In 2014, she was announced as Chief Curator of the 2016 Oslo Architecture Triennale alongside the Spanish collective After Belonging Agency. One year later, she was named Director of Research at Het Nieuwe Instituut, the Dutch institute for architecture, design and digital culture, leading initiatives such as Automated Landscapes, focusing on the emerging architectures of automated labor, and BURN-OUT: Exhaustion on a planetary scale, instigating forms of care for multispecies, collective bodies.

In 2018, Otero was the curator of WORK, BODY, LEISURE, the Dutch Pavilion at the 16th Venice Architecture Biennale.

Since 2019, Marina has held the position of Head of the Social Design Master's program at Design Academy Eindhoven in the Netherlands.

In 2020, she was part of the curatorial team for Bodies of Water, the theme for the 13th Shanghai Biennale, alongside You Mi, Lucia Pietroiusti, Filipa Ramos and Andrés Jaque, who acted as Chief Curator.

In 2022, she received the Wheelwright Prize with the proposal Future Storage: Architectures to Host the Metaverse, an examination of a new architecture paradigm for storing digital data. Since 2023, Otero has been part of the Architecture and Design Advisory Committee of the Museo Nacional Centro de Arte Reina Sofía in Madrid, Spain.

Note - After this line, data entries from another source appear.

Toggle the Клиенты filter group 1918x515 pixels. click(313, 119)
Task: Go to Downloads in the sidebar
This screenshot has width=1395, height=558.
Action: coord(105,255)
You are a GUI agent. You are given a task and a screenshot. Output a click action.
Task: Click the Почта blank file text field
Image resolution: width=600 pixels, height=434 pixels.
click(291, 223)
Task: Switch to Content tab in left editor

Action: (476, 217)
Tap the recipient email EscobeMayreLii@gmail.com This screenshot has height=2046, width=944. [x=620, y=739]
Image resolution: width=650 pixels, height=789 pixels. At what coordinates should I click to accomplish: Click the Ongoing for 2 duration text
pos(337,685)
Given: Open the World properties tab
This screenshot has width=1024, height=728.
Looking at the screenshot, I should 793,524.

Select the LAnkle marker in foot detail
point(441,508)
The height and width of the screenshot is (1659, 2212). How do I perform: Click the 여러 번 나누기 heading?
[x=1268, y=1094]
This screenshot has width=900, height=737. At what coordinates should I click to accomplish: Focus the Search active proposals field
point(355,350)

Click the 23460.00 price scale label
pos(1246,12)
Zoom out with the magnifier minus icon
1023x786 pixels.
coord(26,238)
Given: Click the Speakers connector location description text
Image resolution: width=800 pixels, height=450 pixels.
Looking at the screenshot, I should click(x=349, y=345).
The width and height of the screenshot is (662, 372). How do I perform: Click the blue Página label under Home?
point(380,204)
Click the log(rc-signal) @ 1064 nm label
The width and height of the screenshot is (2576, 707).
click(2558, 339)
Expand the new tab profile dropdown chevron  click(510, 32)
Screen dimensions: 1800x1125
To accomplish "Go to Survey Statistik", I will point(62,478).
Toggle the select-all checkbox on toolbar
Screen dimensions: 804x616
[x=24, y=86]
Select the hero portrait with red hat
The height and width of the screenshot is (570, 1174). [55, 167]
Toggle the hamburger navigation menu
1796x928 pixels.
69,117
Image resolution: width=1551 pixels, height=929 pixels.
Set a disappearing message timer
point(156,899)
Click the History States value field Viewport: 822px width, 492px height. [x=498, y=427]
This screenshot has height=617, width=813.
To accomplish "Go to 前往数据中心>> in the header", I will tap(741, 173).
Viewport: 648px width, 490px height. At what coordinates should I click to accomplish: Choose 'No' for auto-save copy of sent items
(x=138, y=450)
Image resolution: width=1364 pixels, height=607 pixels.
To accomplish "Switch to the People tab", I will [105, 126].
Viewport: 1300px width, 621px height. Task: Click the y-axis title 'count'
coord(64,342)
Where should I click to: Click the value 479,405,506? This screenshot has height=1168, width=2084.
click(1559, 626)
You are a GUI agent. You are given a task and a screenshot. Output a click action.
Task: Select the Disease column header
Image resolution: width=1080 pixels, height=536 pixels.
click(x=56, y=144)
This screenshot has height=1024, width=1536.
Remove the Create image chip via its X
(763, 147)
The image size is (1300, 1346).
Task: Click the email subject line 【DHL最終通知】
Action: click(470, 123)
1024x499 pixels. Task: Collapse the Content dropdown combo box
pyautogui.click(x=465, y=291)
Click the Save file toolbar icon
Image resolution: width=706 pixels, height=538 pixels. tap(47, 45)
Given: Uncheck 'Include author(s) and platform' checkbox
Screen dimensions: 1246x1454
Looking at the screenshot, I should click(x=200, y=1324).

== Selected publications ==

- Unmanned: Architecture and Security Series (co-editor, 2016)
- After Belonging: The Objects, Spaces, and Territories of the Ways We Stay In Transit (co-editor, 2016)
- Work, Body, Leisure (editor, 2018)
- Architecture of Appropriation (co-editor, 2019)
- More-than-Human (with Andrés Jaque and Lucia Pietroiusti, 2020)

== Selected exhibitions ==

- Steve Bannon: A Propaganda Retrospective by Jonas Staal (2018)
- Spirits in the Material World (2019)
- Malware: Symptoms of Viral Infection (co-curator, 2019)
- I See That I See What You Don’t See at Triennale di Milano (2019).